Pode até ser recolhido material genético de espécimes de gatos marsupiais preservados em museus para aumentar a variedade de genes disponíveis e assim aumentar a sua saúde genética. O laboratório está a planear criar um banco de tecidos de células de marsupiais congeladas, para que seja possível clonar animais e pô-los em liberdade.
Outro projecto prevê o uso de outra tecnologia, a da genética dirigida, para editar o ADN de espécies não desejadas para que produzam apenas machos, por exemplo. Esta técnica introduz mutações genéticas que se espalham com maior rapidez numa população do que no processo normal de hereditariedade – pode ser usada para o controlo de pragas, como insectos indesejados, mas ainda é controversa.
Uma tecnologia a desvendar
Esta tecnologia tem muito potencial. E ainda não entendemos bem como funciona nos marsupiais, mas vamos entender, com este projecto”, disse Pask.
Mexer no ADN de animais selvagens com o objectivo de os salvar é algo que não agrada a toda a gente. Cientistas, especialistas em ética e ambientalistas têm levantado objecções à ideia de libertar criaturas cujos genes foram editados – incluindo animais que estavam extintos – sem compreendermos completamente quais serão as consequências. Cam Walker, porta-voz da organização Amigos da Terra-Austrália, diz que a edição de genes introduz novos riscos nos ecossistemas, quando devíamos era estar focados em conservar a natureza.
“Não apoiamos o uso da edição de genes na conservação da natureza”, disse. “Tem muitos processos aleatórios cujos resultados não se podem prever.”
No laboratório TIGRR, um dos lemas favoritos é “transformar ficção científica em factos científicos”. Ao fundo do corredor onde fica o escritório de Pask, a estudante de doutoramento Tiffany Morelande está com uma pipeta na mão, a deitar pequenas gotas de material celular de um crânio de ratinho para dentro de uma máquina, para o comparar com o material genético do crânio do Tigre da Tasmânia.

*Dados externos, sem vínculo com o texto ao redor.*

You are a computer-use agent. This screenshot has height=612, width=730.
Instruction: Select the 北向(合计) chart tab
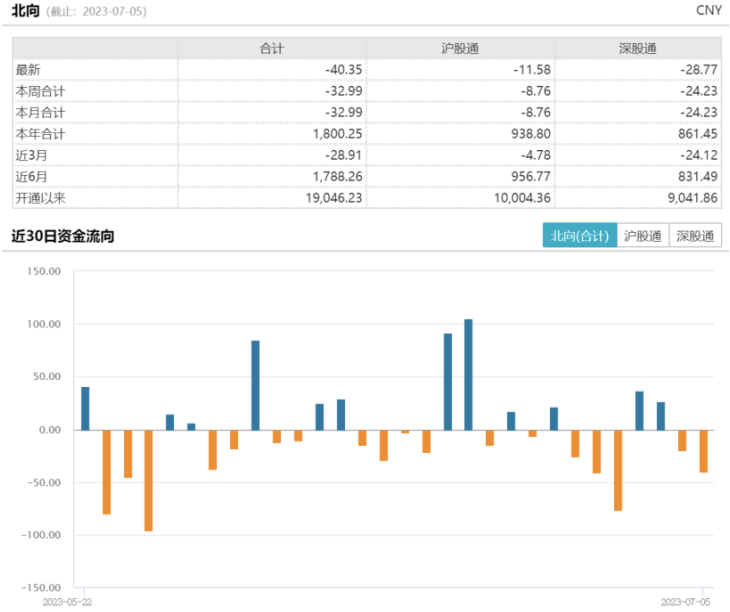pos(580,236)
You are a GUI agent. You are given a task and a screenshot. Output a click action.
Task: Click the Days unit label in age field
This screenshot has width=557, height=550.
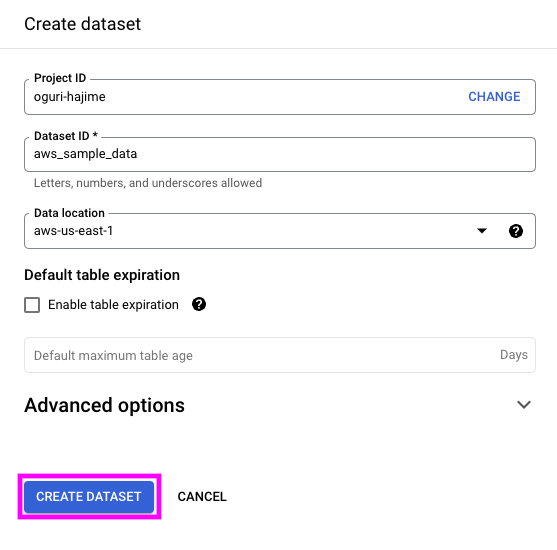tap(514, 355)
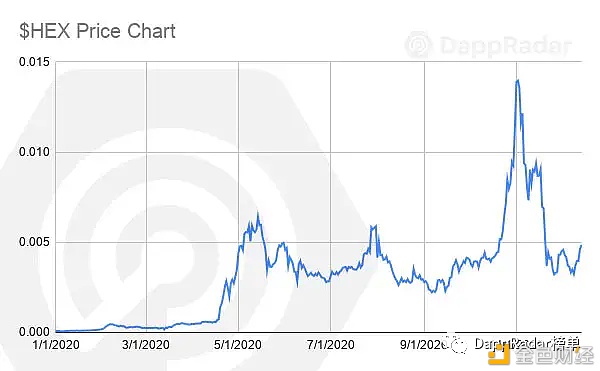Click the 0.015 y-axis label
The height and width of the screenshot is (371, 600).
point(34,62)
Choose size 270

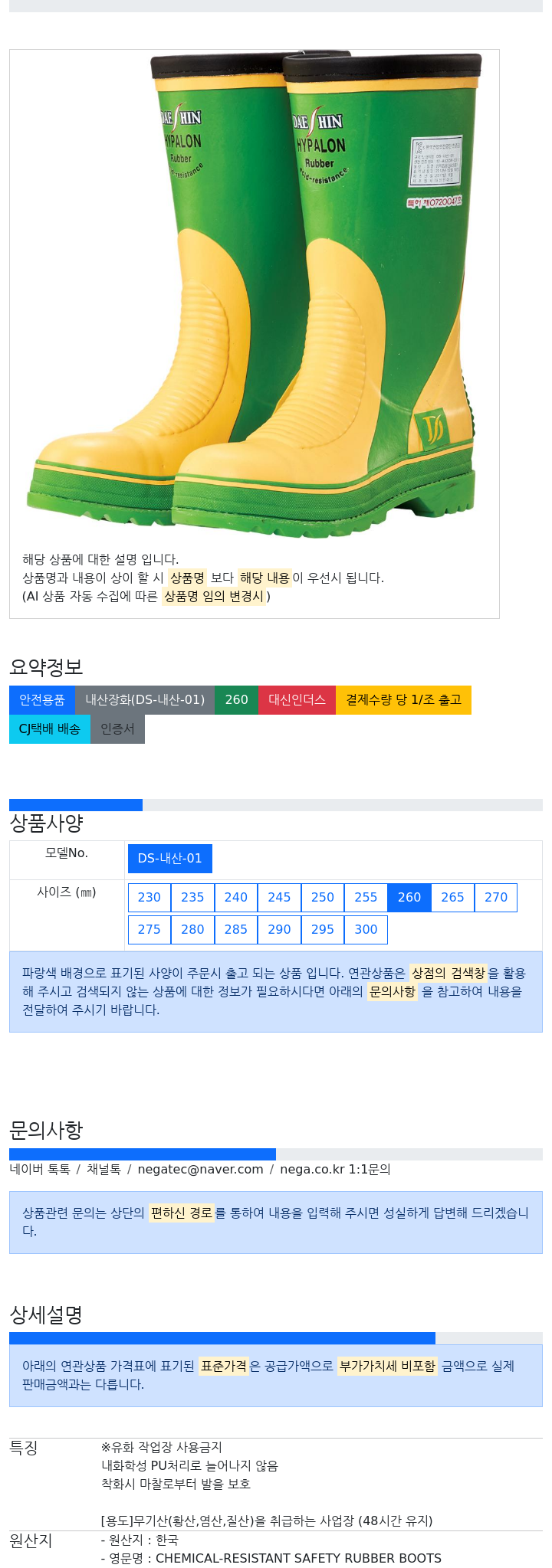(x=496, y=898)
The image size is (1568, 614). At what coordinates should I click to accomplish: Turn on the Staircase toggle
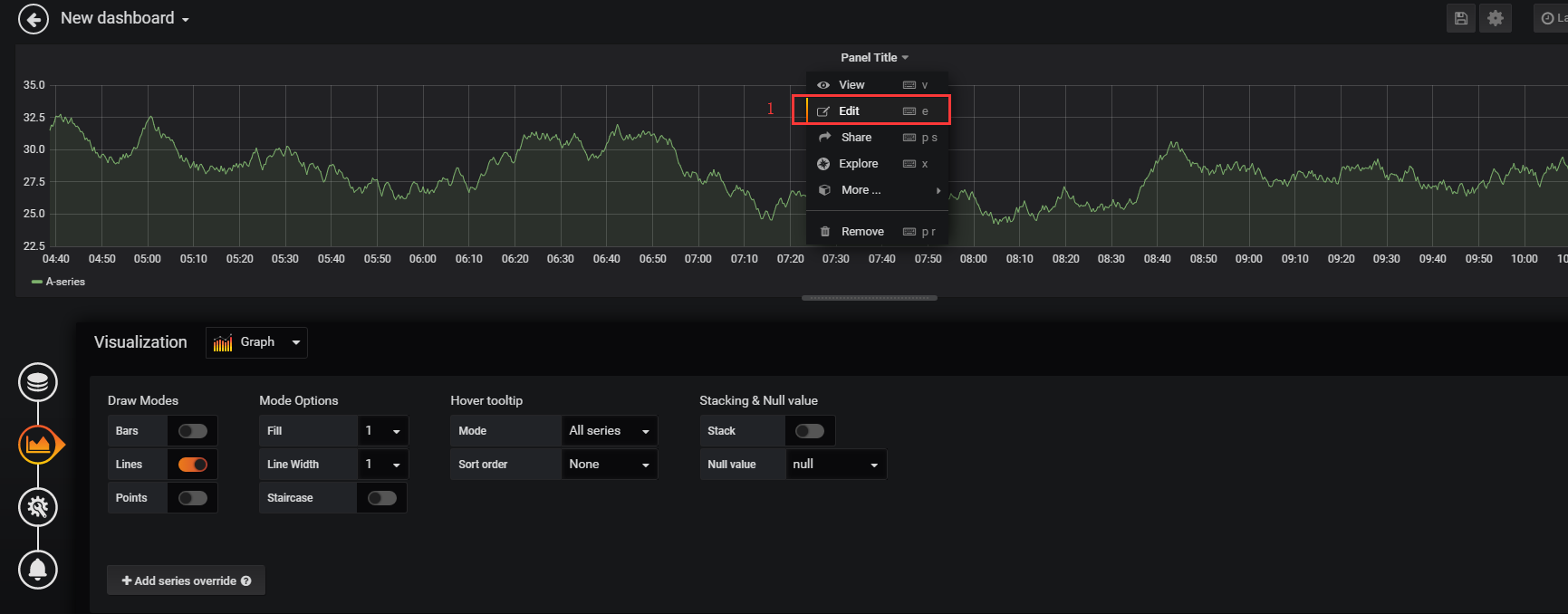(382, 498)
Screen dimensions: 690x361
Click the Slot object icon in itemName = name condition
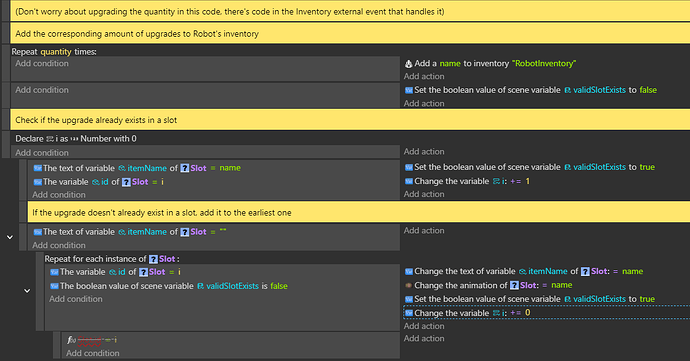click(x=185, y=168)
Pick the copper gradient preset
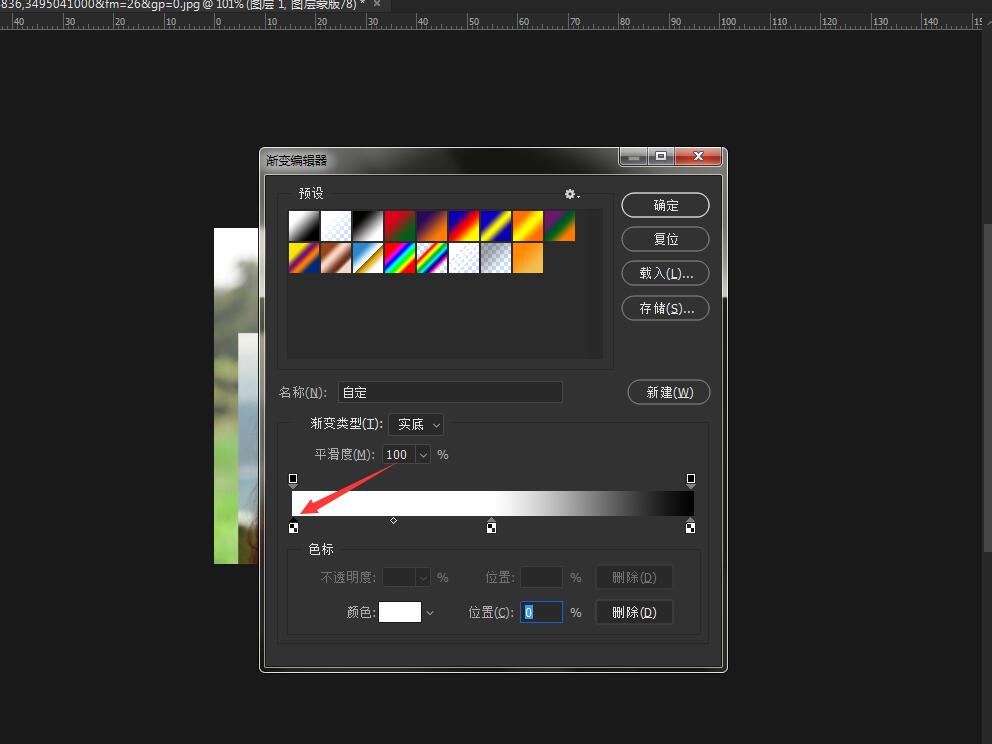This screenshot has height=744, width=992. coord(336,258)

Ali ao lado, Tarulli está a usar um poderoso e enorme microscópio, numa sala minúscula, a ver células interagir com hormonas reprodutivas. No andar de baixo, Frankenberger foi ver como estavam os Sminthopsis. Um biólogo molecular chamado Axel Newton, vestido com uma bata branca, noutra zona do laboratório, disse que mal consegue acreditar que pode estar a dar os primeiros passos para trazer um animal de volta da extinção. Adicionou nutrientes a uma cultura de células para que elas se multiplicassem. “É assim que acontece”, disse ele. “Começa-se assim.”